Human-to-human transmission, on the other hand, is narrow. According to the WHO, the longest documented chain of transmission is six generations. It means the last individual infected in this chain was six connections distant from the original sick person.

It is important to emphasize that monkeypox does not spread easily between people and the overall risk to the general public is very low,” Dr. Colin Brown, Director of Clinical and Emerging Infections at the UK Health Security Agency (UKHSA) said on Saturday.

Contact with bodily fluids, lesions on the skin, internal mucosal surfaces such as the mouth or throat, respiratory droplets, and infected items can all lead to transmission, according to the WHO.

Treatment and symptoms

What is monkeypox?: Causes, symptoms, treatment, and prevention

Monkeypox is characterized by a fever, headache, muscle aches, backache, and weariness, according to the US Centers for Disease Control and Prevention (CDC). It also causes lymphadenopathy (swelling of the lymph nodes), which smallpox does not. The World Health Organization emphasizes the need of distinguishing monkeypox from chickenpox, measles, bacterial skin infections, scabies, syphilis, and medication-related allergies.

Monkeypox takes 7-14 days to incubate (from infection to symptoms), although it can take anywhere from 5 to 21 days. A rash appears on the patient’s face and spreads to other parts of the body within a day to three days of the commencement of fever. The skin eruption stage can continue anywhere from two to four weeks, during which time the lesions harden and become painful, fill up with clear fluid and later pus, and produce scabs or crusts.

The WHO says the proportion of patients who died in reported cases ranged from 0% to 11%. The proportion is higher among small children.

There is currently no safe and effective treatment for monkeypox. Depending on the symptoms, the WHO suggests supportive treatment. Awareness is crucial for infection prevention and management.

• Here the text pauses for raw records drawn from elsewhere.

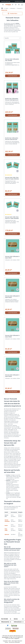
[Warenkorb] (22, 4)
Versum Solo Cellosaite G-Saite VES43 (12, 336)
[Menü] (3, 4)
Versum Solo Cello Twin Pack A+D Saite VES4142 (12, 178)
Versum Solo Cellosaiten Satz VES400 (12, 60)
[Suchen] (12, 4)
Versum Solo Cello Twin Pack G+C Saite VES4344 (12, 218)
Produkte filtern (12, 13)
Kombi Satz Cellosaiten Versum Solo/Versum (12, 139)
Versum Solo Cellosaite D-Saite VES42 (12, 296)
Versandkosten (5, 637)
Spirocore (7, 534)
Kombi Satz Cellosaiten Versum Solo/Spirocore (12, 99)
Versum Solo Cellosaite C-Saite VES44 (12, 376)
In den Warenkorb (12, 76)
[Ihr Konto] (19, 4)
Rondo (6, 525)
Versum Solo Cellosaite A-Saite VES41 (12, 257)
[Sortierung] (12, 38)
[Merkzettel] (16, 4)
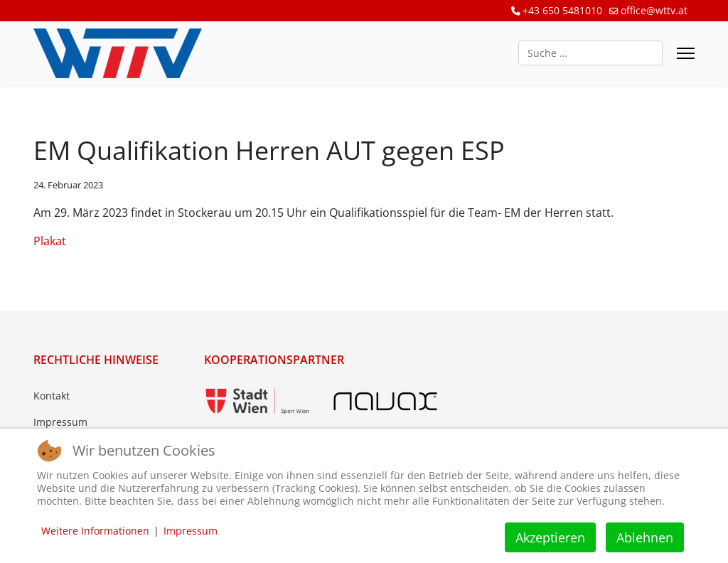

Monkeypox disease occurrence

monkeypox

According to the CDC’s monkeypox summary, the virus was initially found in 1958 after two outbreaks of a pox-like disease in laboratory monkey colonies. It led to the moniker “monkeypox.”

The first human case of smallpox was discovered in the Democratic Republic of the Congo (DRC) in 1970. It was during a period of increased efforts to eradicate the disease.

According to the WHO, human cases of monkeypox are in 15 countries across four continents.

The DRC (which has the world’s highest rate of infection), the Central African Republic, the Republic of the Congo, Gabon, Cameroon, Nigeria, Côte d’Ivoire, Liberia, and Sierra Leone have all confirmed locally acquired cases.

Imported cases are now present in Africa’s South Sudan and Benin and the US, the UK, Israel, and Singapore.